Martin Hollund (born 11 August 1974) is a Norwegian former footballer who played as a goalkeeper. During his active career he played for Brann and Løv-Ham in Norway, and Hartlepool United in England. He has later worked as a goalkeeper coach for Løv-Ham and Fyllingdalen.

==Career==
He hails from Bømlo Municipality. While playing for Brann, he was sold to Hartlepool United in 1997, playing 117 league games over five seasons. He retired from top-level football after the 2006 season. In 2007, he was a goalkeeper coach for Løv-Ham as well as a striker for Bremnes.

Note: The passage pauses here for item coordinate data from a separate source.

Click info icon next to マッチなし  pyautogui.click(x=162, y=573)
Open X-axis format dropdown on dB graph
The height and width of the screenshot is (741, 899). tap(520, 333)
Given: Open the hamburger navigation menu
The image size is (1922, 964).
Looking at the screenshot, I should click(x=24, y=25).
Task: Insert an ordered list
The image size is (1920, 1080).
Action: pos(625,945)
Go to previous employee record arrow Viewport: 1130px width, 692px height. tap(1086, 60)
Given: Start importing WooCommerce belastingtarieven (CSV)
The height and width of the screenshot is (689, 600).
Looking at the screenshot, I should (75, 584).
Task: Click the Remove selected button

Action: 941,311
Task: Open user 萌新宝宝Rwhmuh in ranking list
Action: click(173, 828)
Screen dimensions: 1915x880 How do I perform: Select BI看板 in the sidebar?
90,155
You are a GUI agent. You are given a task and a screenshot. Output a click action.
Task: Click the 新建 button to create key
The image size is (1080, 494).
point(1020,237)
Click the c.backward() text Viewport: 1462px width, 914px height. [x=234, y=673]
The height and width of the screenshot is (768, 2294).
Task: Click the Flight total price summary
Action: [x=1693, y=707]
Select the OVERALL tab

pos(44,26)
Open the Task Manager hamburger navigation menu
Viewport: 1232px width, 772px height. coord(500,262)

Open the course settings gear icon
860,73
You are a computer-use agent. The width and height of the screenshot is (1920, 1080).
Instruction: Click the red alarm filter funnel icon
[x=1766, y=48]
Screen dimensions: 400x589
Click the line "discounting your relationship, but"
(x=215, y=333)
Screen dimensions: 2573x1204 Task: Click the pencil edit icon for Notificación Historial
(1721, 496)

Even though he had retired from professional football, Hollund was on the bench for Løv-Ham in the 2010 season, and in the 2011 season he was Løv-Ham's third choice goalkeeper. On 3 October 2011 he made his first appearance for the club since he retired in 2006, when he came in as a substitute after Johan Thorbjørnsen was sent off. He also played the next match due to Thorbjørnsen's suspension and second-choice goalkeeper Harald Aksnes' injury.

After the merge of Løv-Ham and Fyllingen, Hollund continued as goalkeeper coach of Fyllingsdalen.

==Statistics==

| Season | Club | Division | League |  | Cup |  | League Cup |  | Other |  | Total |  |
| Apps | Goals | Apps | Goals | Apps | Goals | Apps | Goals | Apps | Goals |
| 1993 | Brann | Tippeligaen | 0 | 0 | 0 | 0 | – |  | – |  | 0 | 0 |
| 1994 | 6 | 0 | 1 | 0 | – |  | – |  | 7 | 0 |
| 1995 | 15 | 0 | 3 | 0 | – |  | – |  | 18 | 0 |
| 1996 | 0 | 0 | 0 | 0 | – |  | 0 | 0 | 0 | 0 |
| 1997 | 3 | 0 | 1 | 0 | – |  | 0 | 0 | 4 | 0 |
| Brann totals |  |  | 24 | 0 | 5 | 0 | — |  | 0 | 0 | 29 | 0 |
| 1997–98 | Hartlepool United | Division Three | 28 | 0 | 0 | 0 | 0 | 0 | 2 | 0 | 30 | 0 |
| 1998–99 | 41 | 0 | 2 | 0 | 2 | 0 | 3 | 0 | 48 | 0 |
| 1999–00 | 40 | 0 | 2 | 0 | 0 | 0 | 3^{1} | 0 | 45 | 0 |
| 2000–01 | 5 | 0 | 0 | 0 | 1 | 0 | 0 | 0 | 6 | 0 |
| 2001–02 | 3 | 0 | 0 | 0 | 1 | 0 | 0 | 0 | 4 | 0 |
| Hartlepool totals |  |  | 117 | 0 | 4 | 0 | 4 | 0 | 8 | 0 | 133 | 0 |
| 2002 | Løv-Ham | 2. divisjon |  |  | 0 | 0 | – |  | – |  | 0 | 0 |
| 2003 |  |  | 2 | 0 | – |  | – |  | 2 | 0 |
| 2004 |  |  | 1 | 0 | – |  | – |  | 1 | 0 |
| 2005 | Adeccoligaen | 29 | 0 | 3 | 0 | – |  | – |  | 32 | 0 |
| 2006 | 30 | 0 | 1(?) | 0 | – |  | – |  | 31 | 0 |
| 2010 | 0 | 0 | 0 | 0 | – |  | – |  | 0 | 0 |
| 2011 | 2 | 0 | 0 | 0 | – |  | – |  | 2 | 0 |
| Løv-Ham totals |  |  | 61 | 0 | 7 | 0 | — |  | — |  | 68 | 0 |
| Career total |  |  | 202 | 0 | 16 | 0 | 4 | 0 | 8 | 0 | 230 | 0 |

^{1}Includes one Third Division play-off match.